Il Natale che ci racconta Dickens è tutto giocato sull’efficacissimo contrasto tra l’opulenza e la ricchezza dei Natali vissuti nel passato da ragazzo di Ebenezer Scrooge (una ricchezza che è anche di amicizie, sentimenti, amori) e la povertà del Natale presente che è una povertà reale ed economica per Bob Cratchit (l’impiegato buono e paziente) e una povertà di spirito, di amore e di rapporti sociali di Scrooge. E molte di queste immagini contrapposte ed accostate riguardano proprio il cibo.
Scrooge vive in una grande casa fredda e vuota, senza quasi mobilio tranne l’essenziale e senza il calore di una presenza che lo accolga quando torna la sera; l’avarizia e l’egoismo lo hanno portato a vivere da solo negandosi ogni piacere, anche solo quello di una cena calda e rinfrancante. In una delle scene più felici narrativamente parlando ma anche più tristi vediamo Scrooge, tornato a casa tardi come al solito dopo una giornata passata in ufficio, avvicinare una polverosa sedia al fuoco del camino e scaldarsi una magra minestra d’avena. Ne dà una splendida e commovente interpretazione Albert Finney in una delle tante riduzioni cinematografiche, quella diretta da Ronald Neame nel 1970, in cui con cucchiaio e scodella risucchia rumorosamente borbottando e lamentandosi tra sé e sé.
Anche la cena di Bob Cratchit e della sua famiglia è povera e frugale e la loro tavola è raramente ricca di pietanze, con il ben misero stipendio che Scrooge gli paga, ma il desiderio dell’impiegato è poter concedere ai suoi cari un pranzo dignitoso almeno il giorno di Natale. La gioia e l’impazienza di ogni membro della famiglia Cratchit per quel pasto così a lungo atteso e per quelle leccornie a poco prezzo, è un poco guastata dall’angustia per il sacrificio che tutti sanno che quel pasto ha comportato: mesi e mesi di attento risparmio, con i tanti problemi che ogni giorno si devono fronteggiare!
Ma il senso del Natale sta in questa condivisione e nella consapevolezza di volerla vivere appieno.
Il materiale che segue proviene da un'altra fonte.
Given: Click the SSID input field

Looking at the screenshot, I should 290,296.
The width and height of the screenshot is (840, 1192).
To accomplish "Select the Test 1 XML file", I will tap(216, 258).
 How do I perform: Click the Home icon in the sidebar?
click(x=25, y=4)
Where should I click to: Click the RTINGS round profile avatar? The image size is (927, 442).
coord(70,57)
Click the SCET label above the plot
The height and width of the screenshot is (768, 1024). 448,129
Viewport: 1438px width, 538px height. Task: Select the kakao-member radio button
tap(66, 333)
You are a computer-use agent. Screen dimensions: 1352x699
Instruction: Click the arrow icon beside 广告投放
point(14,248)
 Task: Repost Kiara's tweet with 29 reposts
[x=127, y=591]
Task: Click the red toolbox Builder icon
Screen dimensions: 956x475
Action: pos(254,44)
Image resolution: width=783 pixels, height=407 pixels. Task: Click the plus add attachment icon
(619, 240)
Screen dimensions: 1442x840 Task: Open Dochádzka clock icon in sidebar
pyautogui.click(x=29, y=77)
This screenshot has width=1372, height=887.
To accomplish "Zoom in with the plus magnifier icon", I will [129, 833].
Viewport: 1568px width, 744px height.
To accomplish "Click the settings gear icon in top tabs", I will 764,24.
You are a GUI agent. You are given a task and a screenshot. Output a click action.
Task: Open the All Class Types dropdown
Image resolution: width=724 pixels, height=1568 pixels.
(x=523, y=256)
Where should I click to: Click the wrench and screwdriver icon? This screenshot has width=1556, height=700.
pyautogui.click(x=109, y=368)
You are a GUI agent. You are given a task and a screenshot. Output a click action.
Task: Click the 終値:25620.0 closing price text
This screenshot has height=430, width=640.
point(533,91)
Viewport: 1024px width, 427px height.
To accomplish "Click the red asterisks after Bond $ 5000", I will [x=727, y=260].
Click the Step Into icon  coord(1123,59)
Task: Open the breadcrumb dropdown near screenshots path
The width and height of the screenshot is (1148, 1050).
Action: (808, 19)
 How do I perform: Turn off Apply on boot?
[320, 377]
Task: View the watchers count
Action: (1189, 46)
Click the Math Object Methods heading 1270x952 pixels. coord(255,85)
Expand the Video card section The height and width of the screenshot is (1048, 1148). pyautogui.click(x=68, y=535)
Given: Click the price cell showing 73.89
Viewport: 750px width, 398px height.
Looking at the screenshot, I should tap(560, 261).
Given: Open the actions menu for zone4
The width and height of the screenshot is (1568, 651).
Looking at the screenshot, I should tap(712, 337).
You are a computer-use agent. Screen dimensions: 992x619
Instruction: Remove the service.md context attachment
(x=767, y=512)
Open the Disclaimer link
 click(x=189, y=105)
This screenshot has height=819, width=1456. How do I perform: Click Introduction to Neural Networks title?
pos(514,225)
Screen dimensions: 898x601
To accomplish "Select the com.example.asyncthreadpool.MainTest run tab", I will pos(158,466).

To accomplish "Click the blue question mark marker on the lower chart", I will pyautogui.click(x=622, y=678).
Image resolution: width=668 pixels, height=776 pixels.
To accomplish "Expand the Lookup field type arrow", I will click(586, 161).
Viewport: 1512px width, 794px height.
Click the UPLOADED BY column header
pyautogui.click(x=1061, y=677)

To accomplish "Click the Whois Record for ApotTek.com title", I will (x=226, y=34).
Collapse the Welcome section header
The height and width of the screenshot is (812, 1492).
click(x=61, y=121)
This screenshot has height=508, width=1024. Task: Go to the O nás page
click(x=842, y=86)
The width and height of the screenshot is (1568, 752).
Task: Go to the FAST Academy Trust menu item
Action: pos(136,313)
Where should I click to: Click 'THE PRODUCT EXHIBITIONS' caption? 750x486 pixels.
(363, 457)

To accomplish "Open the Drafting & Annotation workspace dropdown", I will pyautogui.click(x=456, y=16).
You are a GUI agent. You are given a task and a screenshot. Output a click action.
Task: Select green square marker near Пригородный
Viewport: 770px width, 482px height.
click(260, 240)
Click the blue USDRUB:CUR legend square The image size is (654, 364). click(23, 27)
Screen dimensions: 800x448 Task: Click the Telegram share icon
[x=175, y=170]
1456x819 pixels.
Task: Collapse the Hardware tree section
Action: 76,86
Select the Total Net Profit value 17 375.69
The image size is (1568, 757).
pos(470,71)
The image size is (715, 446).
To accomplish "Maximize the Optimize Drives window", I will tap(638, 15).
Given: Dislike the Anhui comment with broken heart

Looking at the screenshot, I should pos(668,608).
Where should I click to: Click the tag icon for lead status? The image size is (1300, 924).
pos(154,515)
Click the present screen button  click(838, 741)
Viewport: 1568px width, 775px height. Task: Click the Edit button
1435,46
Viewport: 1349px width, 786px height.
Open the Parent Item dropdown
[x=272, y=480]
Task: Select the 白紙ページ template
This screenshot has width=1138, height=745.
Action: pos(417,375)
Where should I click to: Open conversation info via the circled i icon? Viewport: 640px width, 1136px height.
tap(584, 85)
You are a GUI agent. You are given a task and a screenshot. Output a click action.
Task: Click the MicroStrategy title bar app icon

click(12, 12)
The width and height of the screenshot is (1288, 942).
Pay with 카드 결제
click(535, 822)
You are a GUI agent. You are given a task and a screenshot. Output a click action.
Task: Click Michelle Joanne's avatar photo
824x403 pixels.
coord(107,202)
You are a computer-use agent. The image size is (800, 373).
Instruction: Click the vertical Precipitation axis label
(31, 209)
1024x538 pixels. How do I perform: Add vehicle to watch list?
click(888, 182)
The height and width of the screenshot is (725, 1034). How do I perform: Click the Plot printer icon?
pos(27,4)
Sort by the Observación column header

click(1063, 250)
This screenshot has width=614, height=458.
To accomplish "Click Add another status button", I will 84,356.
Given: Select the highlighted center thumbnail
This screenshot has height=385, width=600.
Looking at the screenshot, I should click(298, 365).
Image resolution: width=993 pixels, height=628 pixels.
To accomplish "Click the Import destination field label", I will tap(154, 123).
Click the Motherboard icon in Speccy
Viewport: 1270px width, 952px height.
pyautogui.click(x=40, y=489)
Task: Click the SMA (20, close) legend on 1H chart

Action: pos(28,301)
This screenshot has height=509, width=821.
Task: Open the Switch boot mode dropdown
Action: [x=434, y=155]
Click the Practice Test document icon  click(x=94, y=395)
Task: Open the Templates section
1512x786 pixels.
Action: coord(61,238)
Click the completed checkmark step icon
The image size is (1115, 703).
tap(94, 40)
Il vecchio Scrooge odia il Natale proprio perché a suo dire è la più grande scusa per sperperare e indulgere in vizi e inutili divertimenti, primo tra tutti la tavola imbandita. E di questa abbondanza il tacchino enorme che campeggia nella vetrina del pollivendolo è l’immagine ideale; i ragazzini lo guardano ammirati e anche i signori e le signore della buona borghesia lo soppesano con lo sguardo. Grande, bianco e pronto a diventare il re del pranzo natalizio.
Sarà proprio Scrooge, al suo risveglio la mattina di Natale, dopo aver passato in rassegna tutta la sua vita sbagliata e aver visto la tremenda fine a cui è destinato, a pensare a quel gigantesco tacchino come al primo passo per diventare un uomo migliore. Spalancherà la finestra all’aria limpida e frizzante di quella giornata speciale e chiamerà un ragazzino vestito a festa:
- Sai se hanno venduto quel tacchino che c’era appeso in mostra alla bottega? Non quello piccolo, ma quello grosso.
- Quale, quello grosso come me? - rispose il ragazzino.
- Sì, figliolo mio.
- C’è ancora appeso adesso.
- Sì? Davvero? Ebbene, corri subito a comprarlo.
E il tacchino finirà sulla tavola della famiglia Cratchit, come segno di una vita finalmente piena, ricca e felice, in uno dei finali più commoventi che Dickens ci ha regalato, quando ha deciso di inventare il Natale.